By the time the severity of the situation is finally acknowledged, it's damn near too late. The first responders to the explosion - including Nagaitis's firefighter Vasily - have been isolated in a Moscow hospital where they are rapidly disintegrating into pools of open sores and jellied fluids. Sweet and sunny Lyudmilla can only stand by and watch as her husband literally melts to death in front of her. Either ignorant of or not concerned about her own exposure, she dons no protective gear and we're left to wait and wonder about the fate of her unborn child, which Vasily will never meet. 

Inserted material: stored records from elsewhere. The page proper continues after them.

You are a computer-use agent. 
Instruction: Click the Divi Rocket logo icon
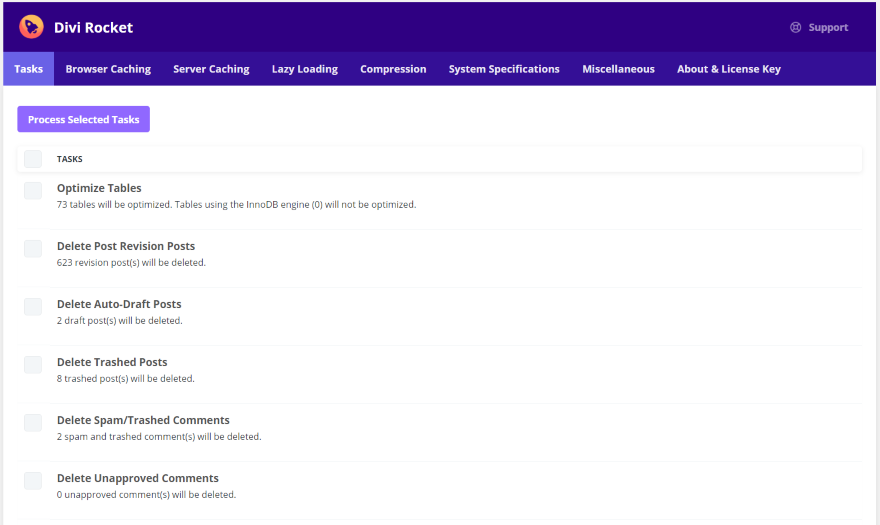pyautogui.click(x=31, y=27)
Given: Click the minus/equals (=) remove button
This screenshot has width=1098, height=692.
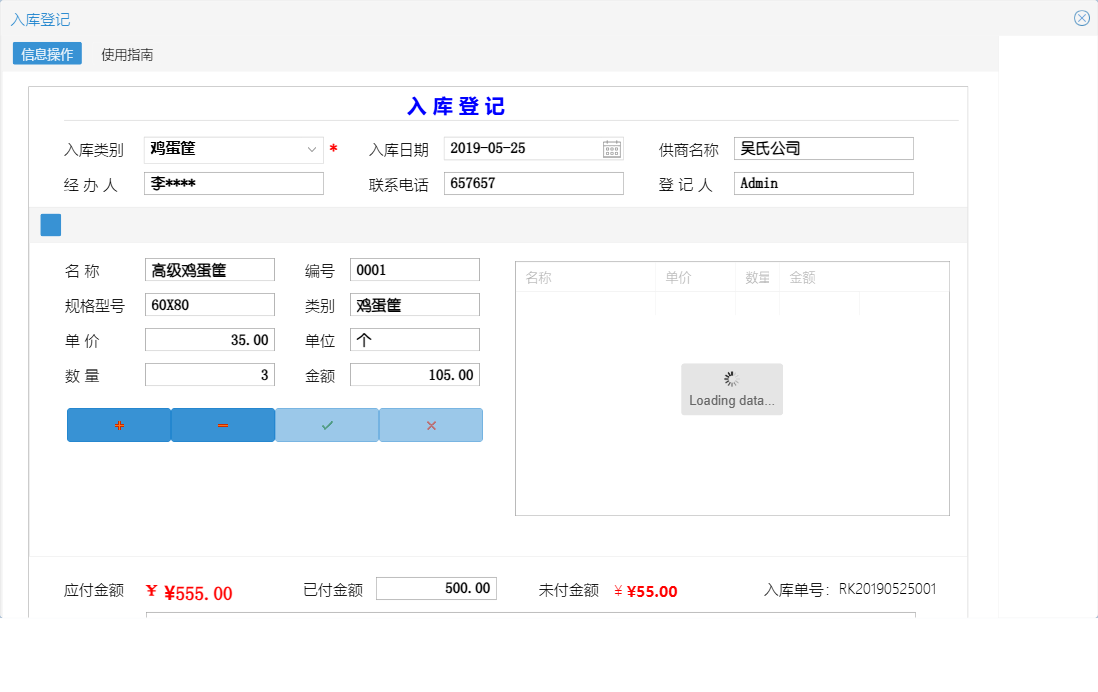Looking at the screenshot, I should tap(223, 425).
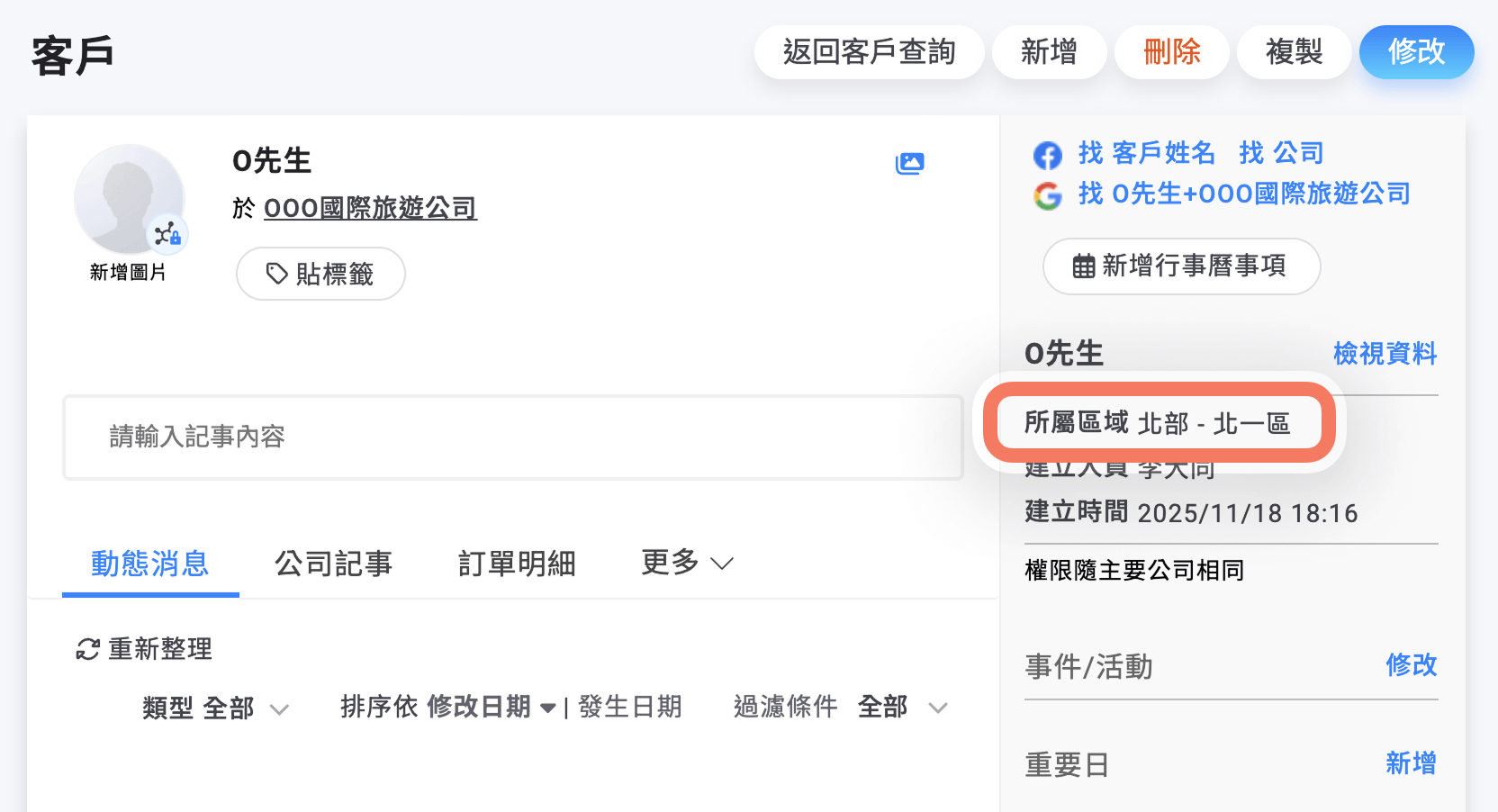Click the 刪除 button
The height and width of the screenshot is (812, 1498).
coord(1171,52)
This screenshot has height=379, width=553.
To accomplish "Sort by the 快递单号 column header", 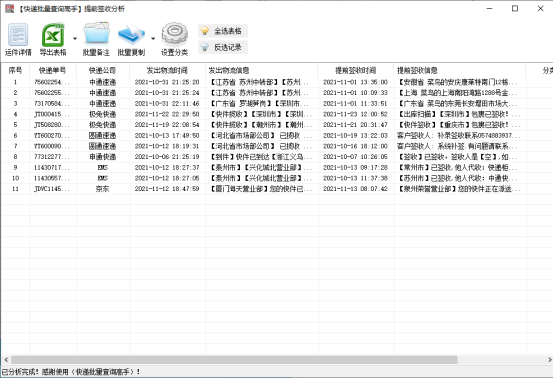I will (53, 70).
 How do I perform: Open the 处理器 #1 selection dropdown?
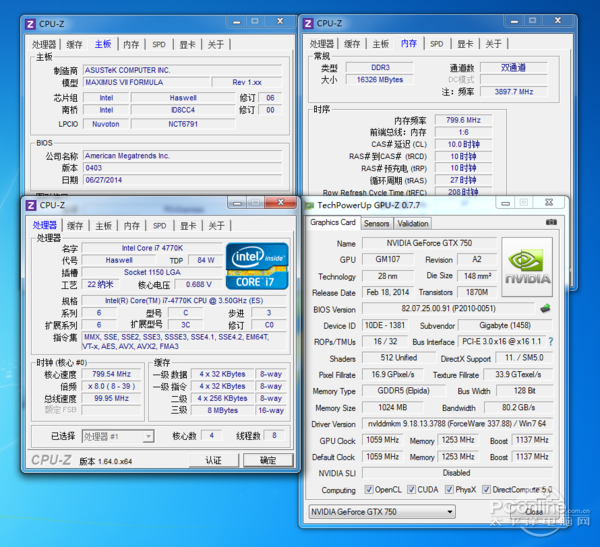118,437
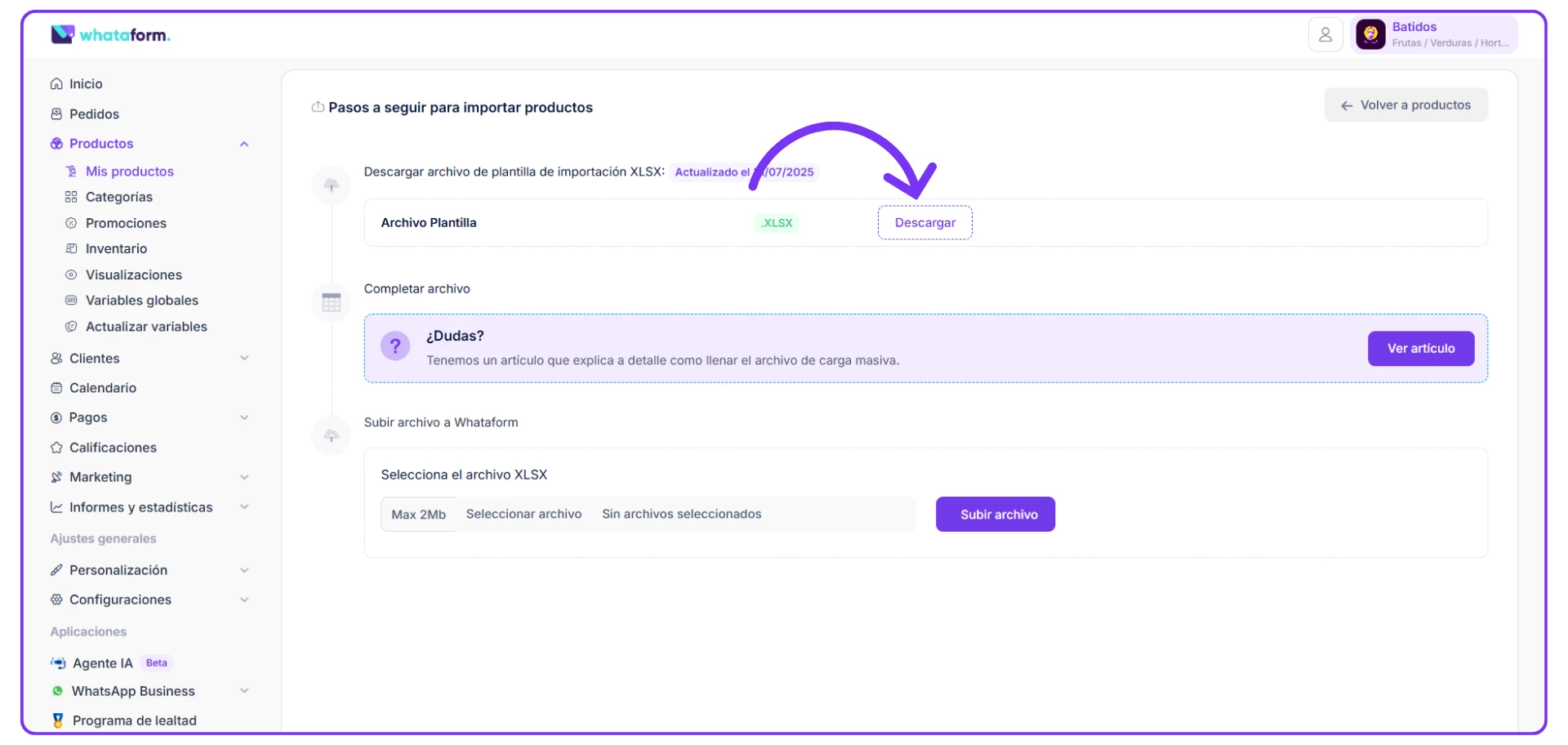Click Seleccionar archivo file input

(523, 514)
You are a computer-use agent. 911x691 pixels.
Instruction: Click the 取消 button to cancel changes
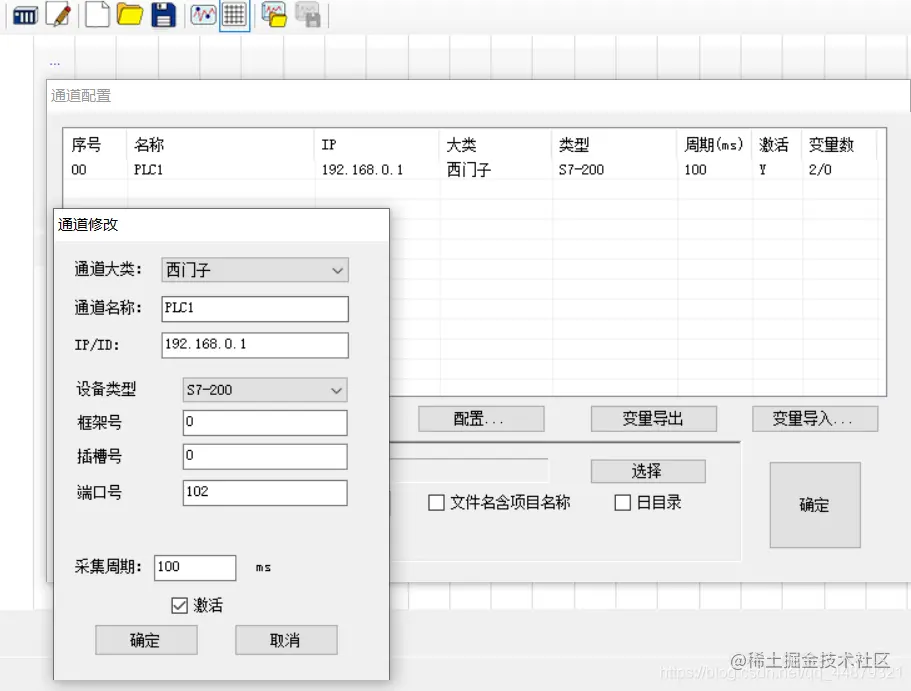[x=284, y=640]
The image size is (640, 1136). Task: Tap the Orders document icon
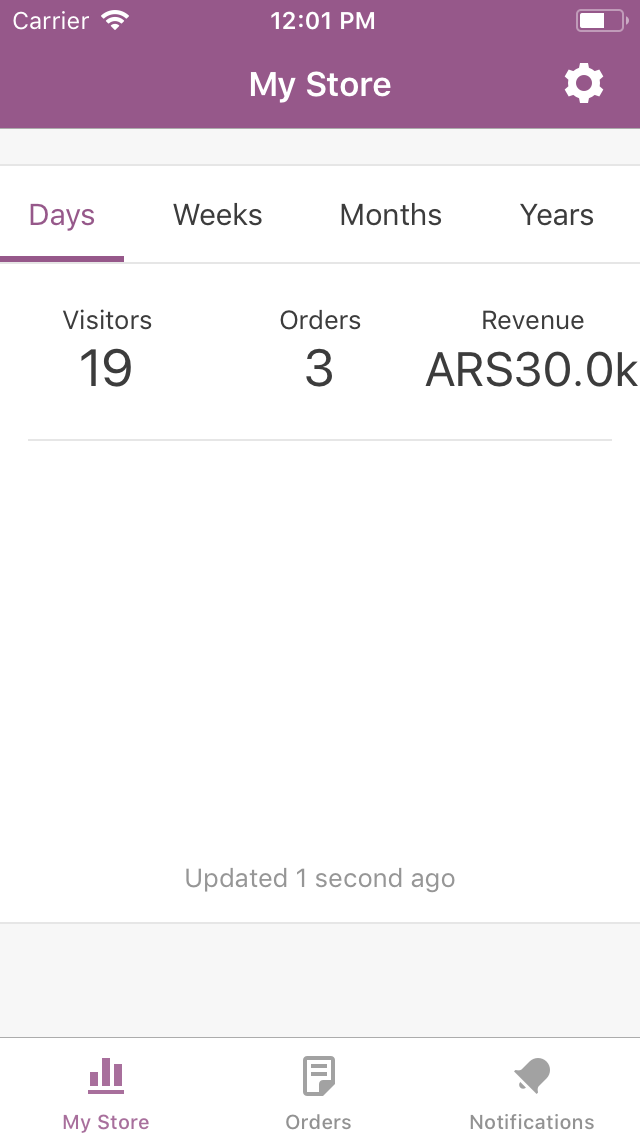pyautogui.click(x=318, y=1076)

But how do you fight what you cannot see? Monetary rewards and compensation are offered to the "volunteers" sent in to wade through the poisoned waters below the plant and shut off potentially explosive machinery. Miners are ordered to battle the encroaching beast in the boiling underground, which they do. Totally naked. And fully aware of the fact that they will all die, uncompensated and uncared for, but so absolutely badass that they cannot  - will not - refuse. Green young boys are quickly put to work on the animal killing squads in an episode that gave me a full blown, sobbing-like-a-bitch panic attack, as puppies and kittens and docile livestock are lured out into the open with friendly summons and quickly executed in an attempt to keep mutations from spreading. The deaths of the animals are not shown on screen (for those of you who cannot bear such horror, like me) and it's an understandable, necessary evil, one which quickly transforms the kid who carries it out into a hard, cold soldier, all innocence destroyed. The victims of Chernobyl were not just the ones who died in the immediate aftermath. Indeed, the mutations spread regardless of the best efforts to contain it - mutations of hope and happiness into sorrow and grief.


There's no happy ending here, and we're told as much in the pre-credit sequence. But if you needed a pre-credit sequence to tell you as much, you probably were as ignorant as I was of the massive scale of this incident, which isn't over and never will be. Not in our lifetimes, not in our grandchildren's either. There is simply no way to accurately describe the horror of Chernobyl, nor are there enough words in any written language to properly describe it. Chernobyl isn't a dry report, or a necessary chapter read as an assignment. It's visceral. You have to feel it and absorb it, let it sicken you and change your DNA. And the combined efforts of series creator Craig Mazin, director Johan Renck and the entire cast - Jared Harris, Adam Nagaitis (who is quickly ascending my short list of favorite actors, right beneath Sean Harris), Stellan Skarsgard, Emily Watson, Jessie Buckley, Paul Ritter, and so many others (including a few familiar faces from Game Of Thrones) - really slam the reality of the events into our faces like a searing handful of toxic graphite. And this is why I classify it as true horror: it burns, it hurts, it scars and disfigures. If you are still the same person you were after watching Chernobyl as you were before watching it, please question your humanity.